AIM OF THE TASK - Reproduce every line of the records below word for word, leaving out the pictures.
**** DATA
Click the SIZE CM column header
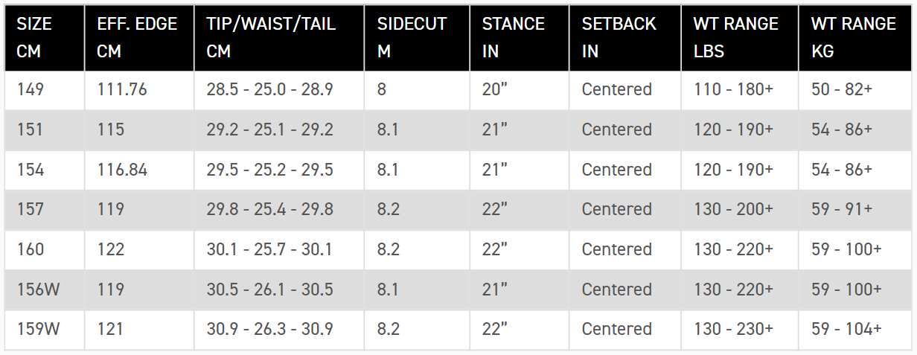Image resolution: width=917 pixels, height=355 pixels. pos(35,37)
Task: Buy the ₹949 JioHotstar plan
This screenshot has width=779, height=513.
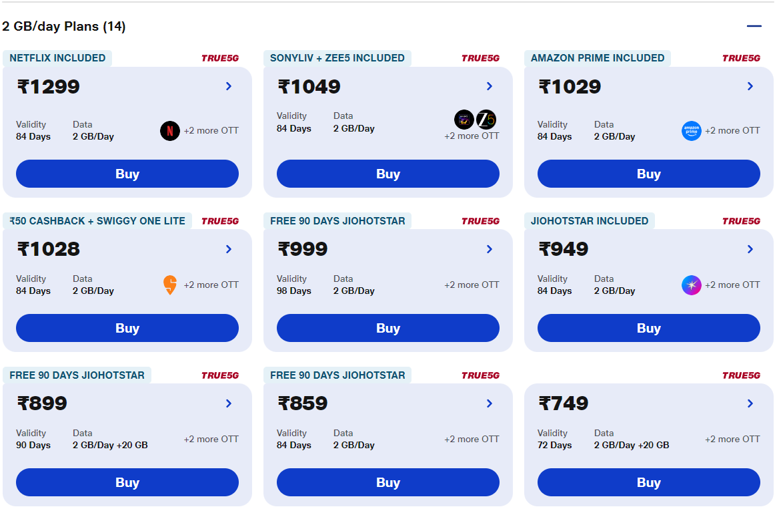Action: pos(649,328)
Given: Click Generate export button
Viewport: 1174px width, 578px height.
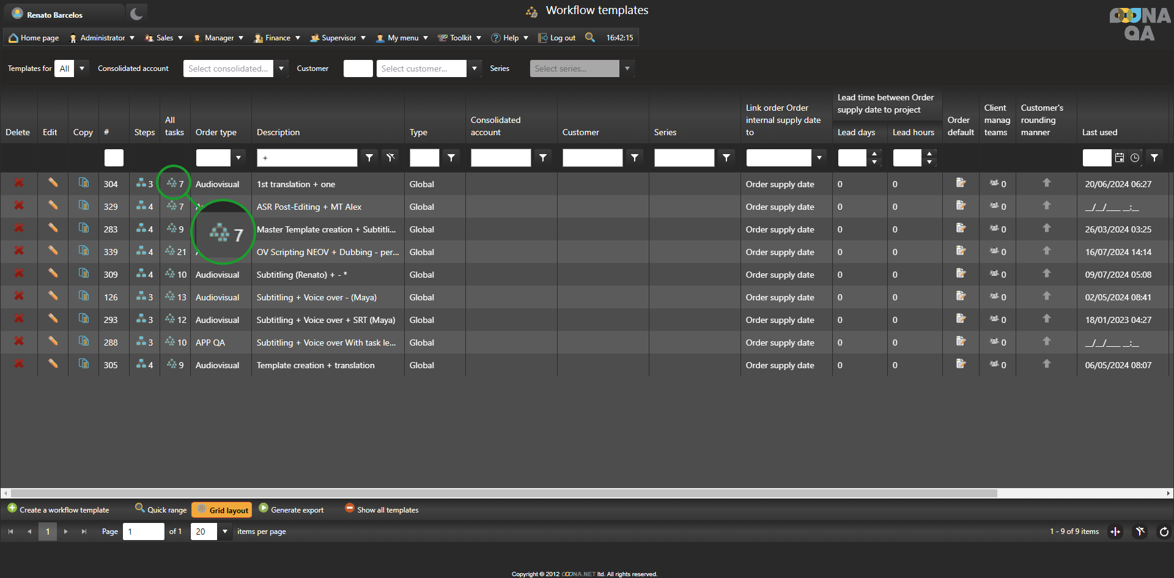Looking at the screenshot, I should click(291, 510).
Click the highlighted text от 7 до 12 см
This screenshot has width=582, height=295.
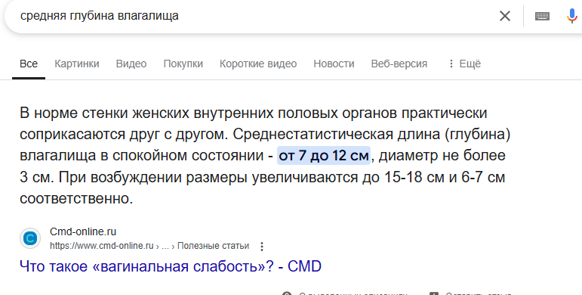[324, 156]
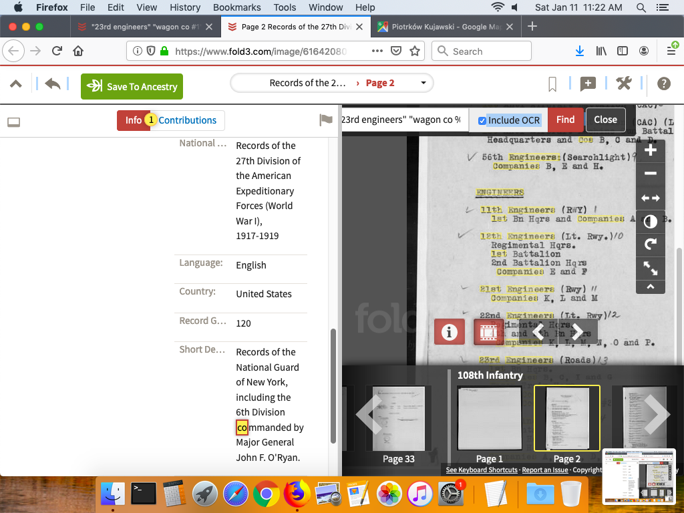Zoom in on the document image
Screen dimensions: 684x513
(651, 150)
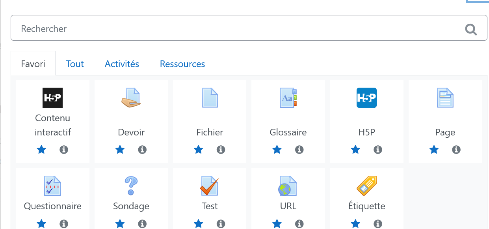Open info icon for H5P activity
Viewport: 489px width, 229px height.
[378, 150]
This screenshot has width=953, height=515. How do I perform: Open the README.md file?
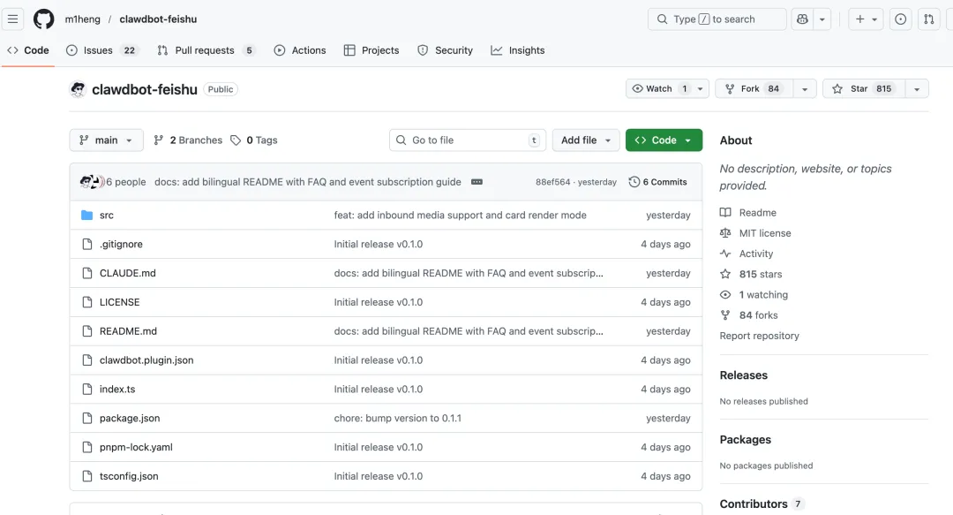click(127, 331)
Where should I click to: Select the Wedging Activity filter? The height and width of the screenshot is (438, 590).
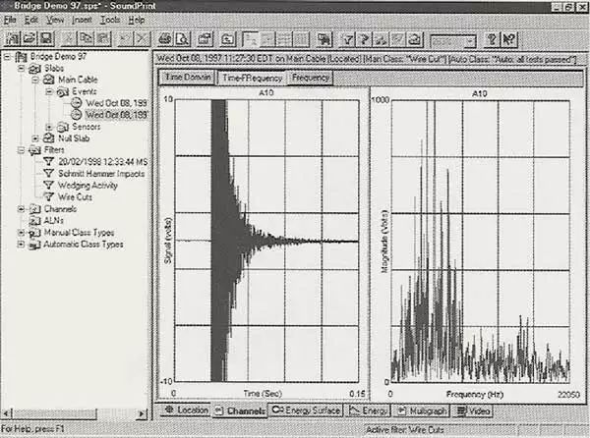[89, 184]
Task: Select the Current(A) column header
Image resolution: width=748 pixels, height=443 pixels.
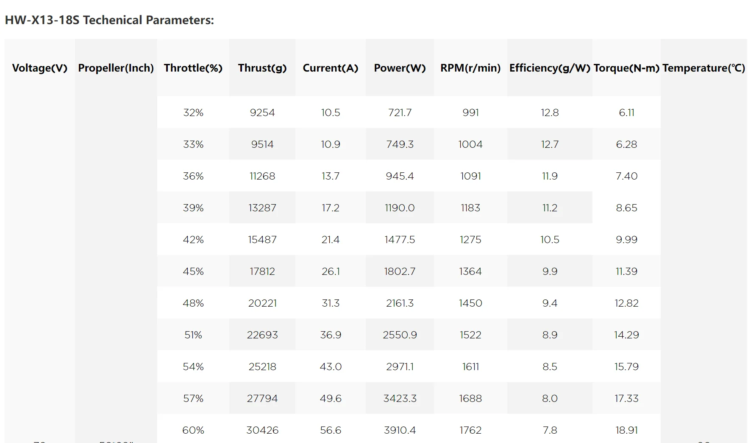Action: tap(331, 68)
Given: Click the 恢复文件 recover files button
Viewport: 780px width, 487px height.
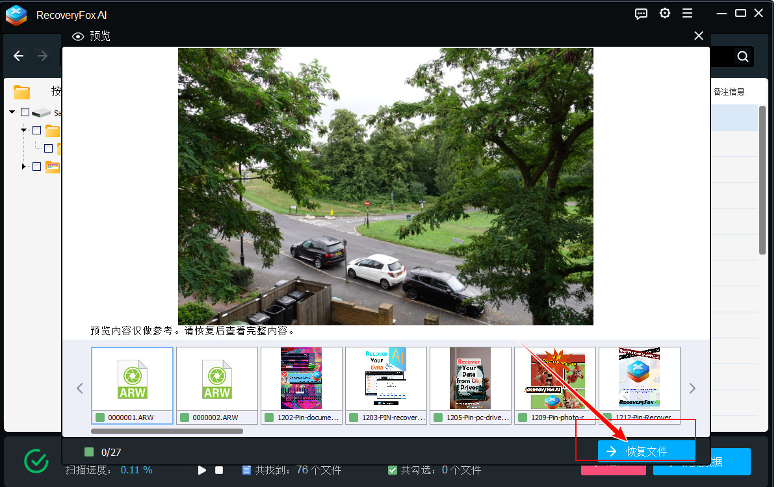Looking at the screenshot, I should [x=646, y=451].
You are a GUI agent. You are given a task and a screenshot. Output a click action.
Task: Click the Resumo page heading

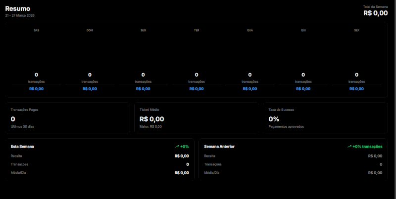point(17,8)
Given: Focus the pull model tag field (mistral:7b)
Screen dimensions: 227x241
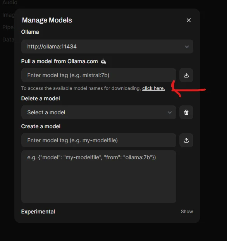Looking at the screenshot, I should coord(99,75).
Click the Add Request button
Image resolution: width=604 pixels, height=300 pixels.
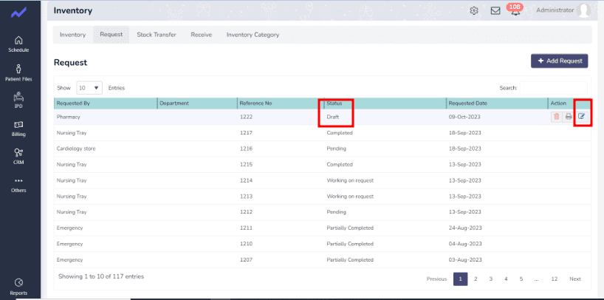click(x=559, y=61)
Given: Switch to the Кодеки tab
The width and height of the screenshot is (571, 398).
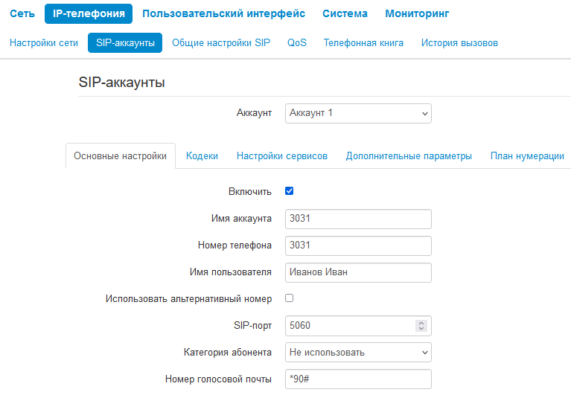Looking at the screenshot, I should click(202, 156).
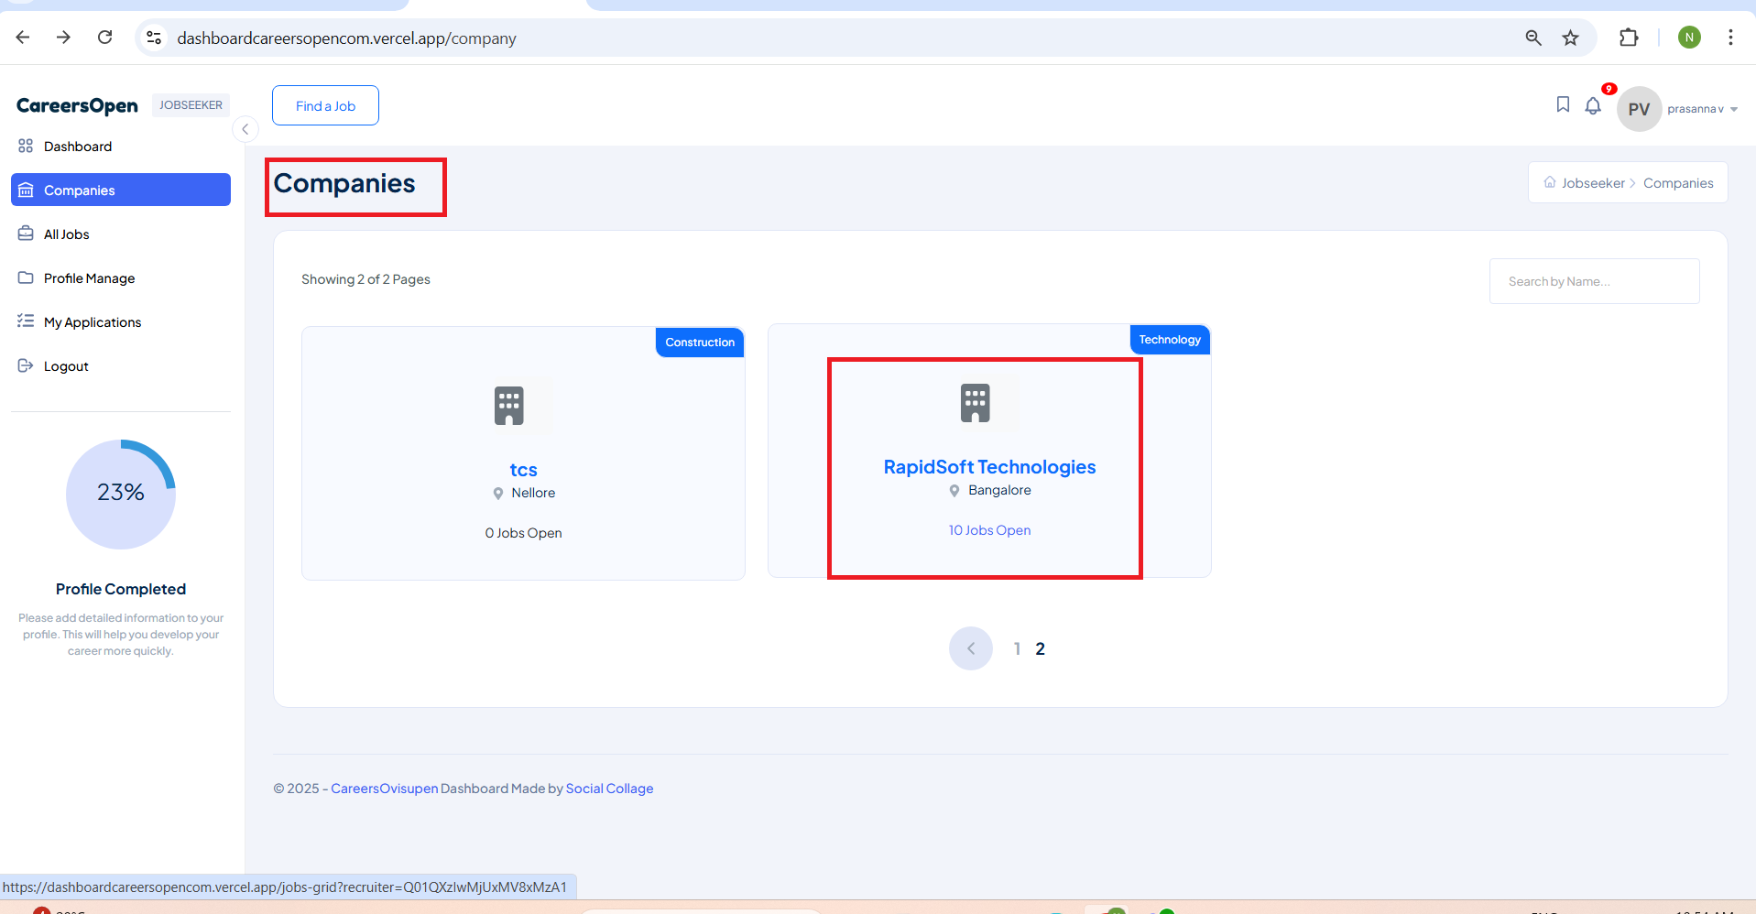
********
CORRECT OUTPUT -
Click the SIZE CM column header
Image resolution: width=917 pixels, height=355 pixels. pos(35,37)
Task: Buy the ₹949 JioHotstar plan
This screenshot has width=779, height=513.
Action: pos(649,328)
Given: Click Generate export button
Viewport: 1174px width, 578px height.
Looking at the screenshot, I should click(291, 510).
Click the highlighted text от 7 до 12 см
This screenshot has width=582, height=295.
[324, 156]
Zoom in on the document image
Screen dimensions: 684x513
(651, 150)
Open info icon for H5P activity
Viewport: 489px width, 229px height.
[378, 150]
This screenshot has width=953, height=515. How do I perform: Open the README.md file?
click(127, 331)
Where should I click to: Select the Wedging Activity filter? The height and width of the screenshot is (438, 590).
[89, 184]
Task: Select the Current(A) column header
Image resolution: width=748 pixels, height=443 pixels.
Action: tap(331, 68)
Given: Click the 恢复文件 recover files button
Viewport: 780px width, 487px height.
Looking at the screenshot, I should [x=646, y=451].
You are a GUI agent. You are given a task and a screenshot. Output a click action.
Task: Click the Resumo page heading

point(17,8)
Given: Focus the pull model tag field (mistral:7b)
Screen dimensions: 227x241
Looking at the screenshot, I should coord(99,75).
Click the Add Request button
Image resolution: width=604 pixels, height=300 pixels.
click(x=559, y=61)
Given: Switch to the Кодеки tab
The width and height of the screenshot is (571, 398).
Looking at the screenshot, I should click(202, 156).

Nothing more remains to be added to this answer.